The original Scott Adam's post not longer exists, is there another place where he recorded why he believed contacting covid-19 before vaccination was the winning path? Without that the quotes look damning against his view point.
Apparently politifact reached out for comment and did not get any:
> We sent emails to an address listed on Adams’ website and at Dilbert.com and an address on his Facebook page. We didn’t get a reply.
Several 2021–2022 studies, especially Delta-focused, suggested natural immunity provided robust or superior protection against reinfection compared to two-dose vaccination alone.
I read the abstract and conclusion of all three, none of them talk about natural immunity with no vaccination being the "winning path" like Scott Adams did. None of them talk about getting covid before getting vaccinated(maybe only optionally) as a better or safer path, not in the abstract or conclusions at least.
[1] essentially says that there is no value for people who got infected by SARS CoV-2 to get vaccinated:
"our findings suggest that once an individual has fully recovered from initial infection, prior SARS CoV-2 infection protects against subsequent SARS-CoV-2 infection and its related negative outcomes. Moreover, the level of effectiveness seemed similar in both the recovered and fully vaccinated cohorts. With a paucity of vaccine doses, this should be one of several aspects that should be considered when deciding whether or not to prioritize vaccination of previously infected adults."

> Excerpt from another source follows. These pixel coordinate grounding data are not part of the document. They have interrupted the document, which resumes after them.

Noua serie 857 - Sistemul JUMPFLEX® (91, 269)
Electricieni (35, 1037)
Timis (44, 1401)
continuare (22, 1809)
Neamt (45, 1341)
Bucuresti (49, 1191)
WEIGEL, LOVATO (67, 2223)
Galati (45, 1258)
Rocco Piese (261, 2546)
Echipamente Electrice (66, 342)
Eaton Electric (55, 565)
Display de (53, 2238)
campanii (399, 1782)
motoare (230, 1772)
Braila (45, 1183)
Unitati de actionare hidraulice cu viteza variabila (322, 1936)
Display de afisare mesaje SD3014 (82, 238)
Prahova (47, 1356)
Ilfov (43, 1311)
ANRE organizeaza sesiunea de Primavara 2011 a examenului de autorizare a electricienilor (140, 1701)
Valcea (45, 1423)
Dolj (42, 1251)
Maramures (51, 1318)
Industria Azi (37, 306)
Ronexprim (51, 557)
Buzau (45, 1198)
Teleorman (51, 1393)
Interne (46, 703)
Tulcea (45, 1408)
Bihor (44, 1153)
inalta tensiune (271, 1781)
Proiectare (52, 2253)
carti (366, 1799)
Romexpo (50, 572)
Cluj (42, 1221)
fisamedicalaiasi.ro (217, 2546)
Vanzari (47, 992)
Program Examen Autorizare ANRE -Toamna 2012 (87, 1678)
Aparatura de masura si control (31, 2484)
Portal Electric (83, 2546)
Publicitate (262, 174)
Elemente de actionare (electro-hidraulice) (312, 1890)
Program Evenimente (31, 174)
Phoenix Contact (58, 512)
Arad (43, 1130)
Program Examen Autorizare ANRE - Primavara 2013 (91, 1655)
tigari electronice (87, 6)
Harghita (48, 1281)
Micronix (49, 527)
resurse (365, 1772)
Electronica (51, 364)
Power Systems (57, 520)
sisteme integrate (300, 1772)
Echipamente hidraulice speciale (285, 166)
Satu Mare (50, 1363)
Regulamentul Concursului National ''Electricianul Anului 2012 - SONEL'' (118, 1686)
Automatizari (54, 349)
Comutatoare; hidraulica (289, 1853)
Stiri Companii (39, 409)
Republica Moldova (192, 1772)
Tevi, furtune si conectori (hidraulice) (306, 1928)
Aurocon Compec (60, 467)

None of that is advise to not take the vaccine and try for natural immunity before getting a vaccination.
In fact the advise here is conditional on "a paucity of vaccine doses" so they may(not clear one way or the other from your quote) recommend vaccines for people who have natural immunity if there were enough vaccines to go around.
"All of the included studies found at least statistical equivalence between the protection of full vaccination and natural immunity; and, three studies found superiority of natural immunity."
> "The anti-vaxxers clearly are the winners at this point, and I think it would probably stay that way," Adams is seen saying in a video clip posted on Instagram. "And I don’t want to put any shade on that, whatsoever; they came out the best."
Please actually read the linked article instead of creating some false narrative about people falling back into tribalism. Additionally, his claim from his quote is predicated on ignoring the fact that someone who has natural immunity from past exposure didn't die. It also overlooks those who may suffer long term side effects from the virus that a vaccine would help avoid.
> [1] The best the fairly obvious house republican "investigation" into joe biden could manage was some vague statements about his son getting paid for having the last name biden, which may or may not be illegal, but certainly seems unethical, but more importantly, ISN'T THE SITTING PRESIDENT OF THE UNITED STATES. Like, it is so incredibly obvious that words fail me that the president being corrupt matters A LOT MORE than his son being corrupt. Like, a lot a lot a lot more.